Em parceria com a prefeitura, o Banco Palmas abriu uma linha de crédito para 320 famílias atendidas pelo Programa de Erradicação do Trabalho Infantil (Peti), criando uma rede de economia solidária entre essas famílias. "A idéia é que, aos poucos, essas famílias não precisem mais da bolsa", afirma Joaquim.
Atualmente, o Banco Palmas serve de referência para a criação de outro banco comunitário - o Banco Par, no município de Paracuru, que começa com R$ 20 mil fornecidos pela prefeitura. "Nós entramos com consultoria e capacitação", diz Joaquim.
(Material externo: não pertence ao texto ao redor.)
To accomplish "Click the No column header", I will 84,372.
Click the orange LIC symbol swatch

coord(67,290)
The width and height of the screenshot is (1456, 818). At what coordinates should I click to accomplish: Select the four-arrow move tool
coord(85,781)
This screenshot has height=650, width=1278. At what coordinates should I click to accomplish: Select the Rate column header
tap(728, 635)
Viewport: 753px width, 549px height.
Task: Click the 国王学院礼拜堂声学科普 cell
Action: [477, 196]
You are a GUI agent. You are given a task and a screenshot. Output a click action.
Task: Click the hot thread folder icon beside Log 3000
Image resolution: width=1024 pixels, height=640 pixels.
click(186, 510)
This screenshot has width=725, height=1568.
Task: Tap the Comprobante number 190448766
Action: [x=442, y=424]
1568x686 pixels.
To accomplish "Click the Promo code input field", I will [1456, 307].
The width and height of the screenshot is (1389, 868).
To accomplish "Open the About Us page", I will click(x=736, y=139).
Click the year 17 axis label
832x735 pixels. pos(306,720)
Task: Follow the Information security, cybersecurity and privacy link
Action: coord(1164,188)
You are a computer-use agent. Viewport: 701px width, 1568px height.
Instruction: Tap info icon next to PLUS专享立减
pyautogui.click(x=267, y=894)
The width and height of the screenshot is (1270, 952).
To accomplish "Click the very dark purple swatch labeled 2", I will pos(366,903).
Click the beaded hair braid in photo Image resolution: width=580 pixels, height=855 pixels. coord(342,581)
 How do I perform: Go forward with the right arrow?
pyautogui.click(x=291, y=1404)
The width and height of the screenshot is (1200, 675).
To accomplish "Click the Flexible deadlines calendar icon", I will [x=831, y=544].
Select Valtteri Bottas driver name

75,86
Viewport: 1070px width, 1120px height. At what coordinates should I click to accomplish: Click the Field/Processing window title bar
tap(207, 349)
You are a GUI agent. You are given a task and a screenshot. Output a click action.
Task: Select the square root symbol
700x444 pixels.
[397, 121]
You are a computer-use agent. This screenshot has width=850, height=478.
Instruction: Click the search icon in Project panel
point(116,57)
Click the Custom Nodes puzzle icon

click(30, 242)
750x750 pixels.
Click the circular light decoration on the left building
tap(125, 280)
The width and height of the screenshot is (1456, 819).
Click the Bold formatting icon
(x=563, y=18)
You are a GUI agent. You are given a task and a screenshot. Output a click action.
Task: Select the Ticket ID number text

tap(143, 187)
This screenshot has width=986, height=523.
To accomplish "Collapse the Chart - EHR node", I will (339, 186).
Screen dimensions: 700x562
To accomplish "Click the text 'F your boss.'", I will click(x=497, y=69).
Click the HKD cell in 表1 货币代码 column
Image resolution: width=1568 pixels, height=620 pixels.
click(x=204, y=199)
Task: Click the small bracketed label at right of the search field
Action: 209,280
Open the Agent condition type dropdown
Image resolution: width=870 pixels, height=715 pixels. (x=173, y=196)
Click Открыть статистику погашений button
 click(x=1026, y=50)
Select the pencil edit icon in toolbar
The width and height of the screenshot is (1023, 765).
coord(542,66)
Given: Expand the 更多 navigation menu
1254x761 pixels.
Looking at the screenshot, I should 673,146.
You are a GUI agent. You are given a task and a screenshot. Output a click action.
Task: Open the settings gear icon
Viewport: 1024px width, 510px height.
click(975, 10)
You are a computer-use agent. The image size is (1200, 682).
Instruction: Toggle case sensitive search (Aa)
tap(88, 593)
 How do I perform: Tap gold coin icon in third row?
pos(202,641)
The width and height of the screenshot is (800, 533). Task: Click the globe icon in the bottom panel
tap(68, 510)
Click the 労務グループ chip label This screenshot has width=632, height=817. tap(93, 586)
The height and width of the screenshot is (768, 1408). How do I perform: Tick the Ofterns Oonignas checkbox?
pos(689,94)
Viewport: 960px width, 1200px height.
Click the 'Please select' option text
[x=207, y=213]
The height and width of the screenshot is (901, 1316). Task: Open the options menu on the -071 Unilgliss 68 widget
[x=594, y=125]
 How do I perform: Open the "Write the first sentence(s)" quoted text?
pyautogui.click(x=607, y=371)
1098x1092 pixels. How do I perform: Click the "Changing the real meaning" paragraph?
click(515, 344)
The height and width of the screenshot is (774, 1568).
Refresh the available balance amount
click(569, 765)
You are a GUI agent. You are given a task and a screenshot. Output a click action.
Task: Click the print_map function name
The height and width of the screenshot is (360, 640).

Em breve, o bairro comunitário Alto das Pombas, em Salvador, também será beneficiado com a criação de um banco inspirado no Banco Palmas. "Estamos com um projeto no Ministério de Desenvolvimento Social (MDS) para a criação de 30 bancos comunitários", afirma.
De acordo com Joaquim, o microcrédito só pode ter um impacto além da esfera local se for entendido como instrumento de formação e articulação de redes de economia solidária. A idéia é que entre Paracuru e o Conjunto Palmeira, por exemplo, haja troca de produtos comercializados pelos clientes dos dois bancos.
Pegando carona no Ano do Internacional do Microcrédito, oficializado pela ONU, a associação deverá dar início, em fevereiro, a uma cooperativa de crédito popular solidário para segmentar as ações do Banco Palmas e potencializar as finanças locais. Uma das vantagens da cooperativa é que as taxas cobradas pelos seus serviços serão reinvestidos para a própria comunidade. "A cooperativa será voltada para os clientes que passaram pelo Banco, tiveram êxito e agora precisam de volumes maiores de empréstimo para crescer mais. A demanda é muito grande. O Banco não tem como atender os que crescem, que acabam indo para os grandes bancos capitalistas", diz Joaquim. Com a cooperativa os clientes permanecerão na rede de economia solidária. "O microcrédito é limitado por seu formato, mas é uma alternativa que dá resultado para os mais pobres", conclui.